Here is one way to get started on the right track with your law school journey. Grab a sheet of paper and a pen (yes, this requires a little work). Do this when you have about 30+ minutes of quiet, uninterrupted time to devote to it. Now, open your mind and focus on yourself…
First, take a few minutes to reflect on your personal strengths. These could be anything from having a friendly smile to being a great basketball player. Create a list of as many positive attributes about yourself that you can think of. Do not shy away from being excessive or even exaggeratedly vain. This list is for your eyes only- so go for it!
Next, write down your fears related to law school. Is it hard for you to meet new people? Are you nervous about the infamous Socratic Method?

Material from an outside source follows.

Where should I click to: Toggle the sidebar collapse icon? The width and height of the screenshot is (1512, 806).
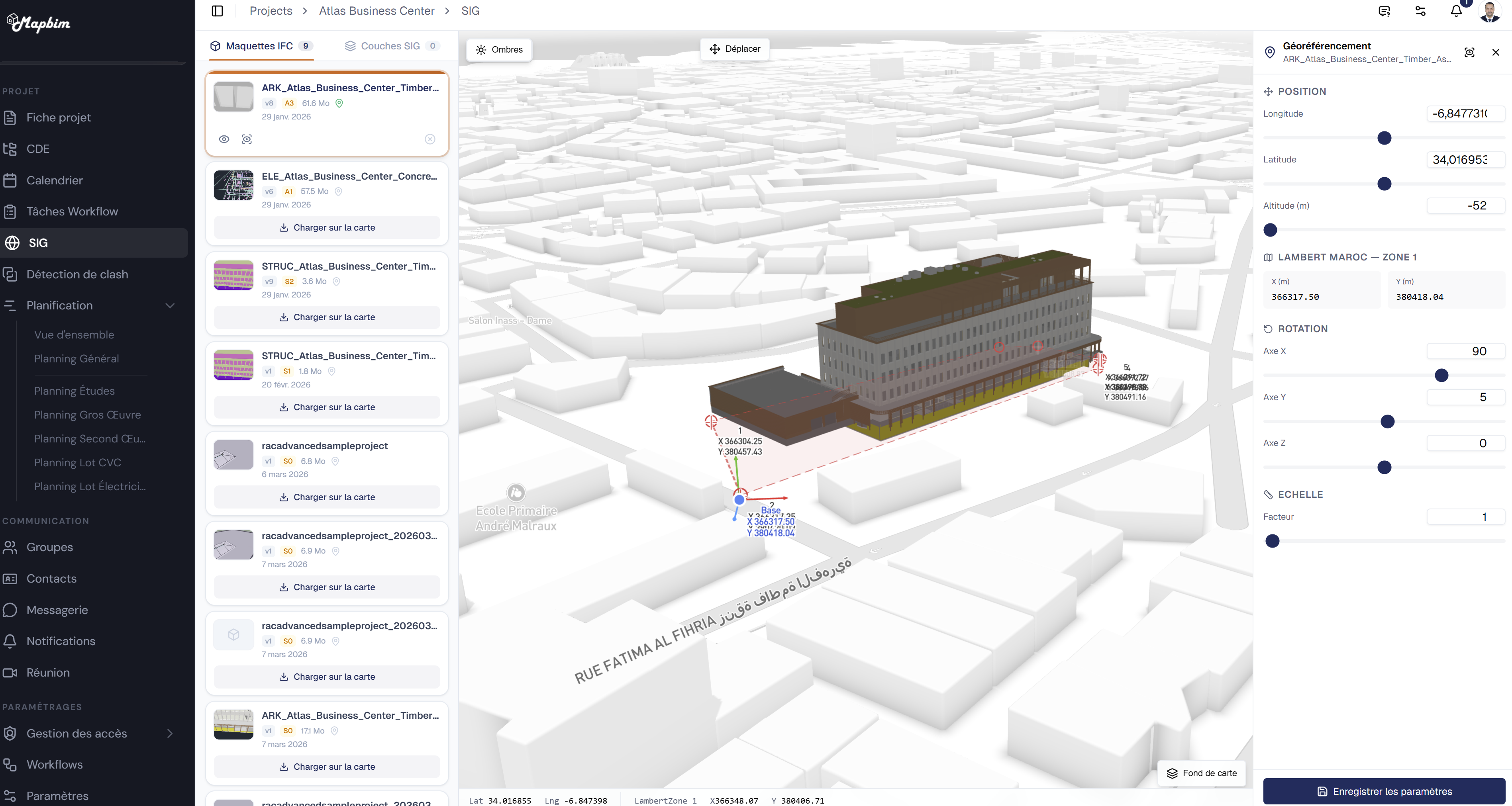217,11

Are you scared that you do not have what it takes to succeed? Do you think the workload will be too challenging? Again, write it all down. This too is for your eyes only- so try not to limit your list.
Finally, take the remaining time to think of how you can put your strengths to work on your most dreaded fears. This may take some work. Connecting your exquisite knitting ability with your debilitating fear of being called on in class may not seem feasible. However, with a little creativity anything is possible. Such as: if you could knit while being called on in class or while in a study group (possibly with other stitchers), you may find that your anxiety has decreased.
Use your strengths to overcome your fears. If you are a great communicator one-on-one but fear speaking in large groups, try sitting in the front row and pretend you are conversing with only the professor. This may help you in more ways than you can imagine. Grab a seat in the front row and you will likely be more actively engaged and less intimidated or distracted by other classmates.
Acknowledging your strengths and your fears will help you determine your best personal strategy for success in law school. Putting your strengths at the forefront and focusing on them (instead of being destroyed by your fears), will lead to more productivity, less stress, and better mental and physical health (and likely a higher GPA).
Therefore, above all, remain optimistic even on your darkest day. If you need a reminder of how great you are, ask your significant other, best friend, or a close relative. They will help you see through the self doubting haze that many law students acquire their first year. Of course if you need to hear it from an unbiased, trustworthy source, I suggest that you read your list.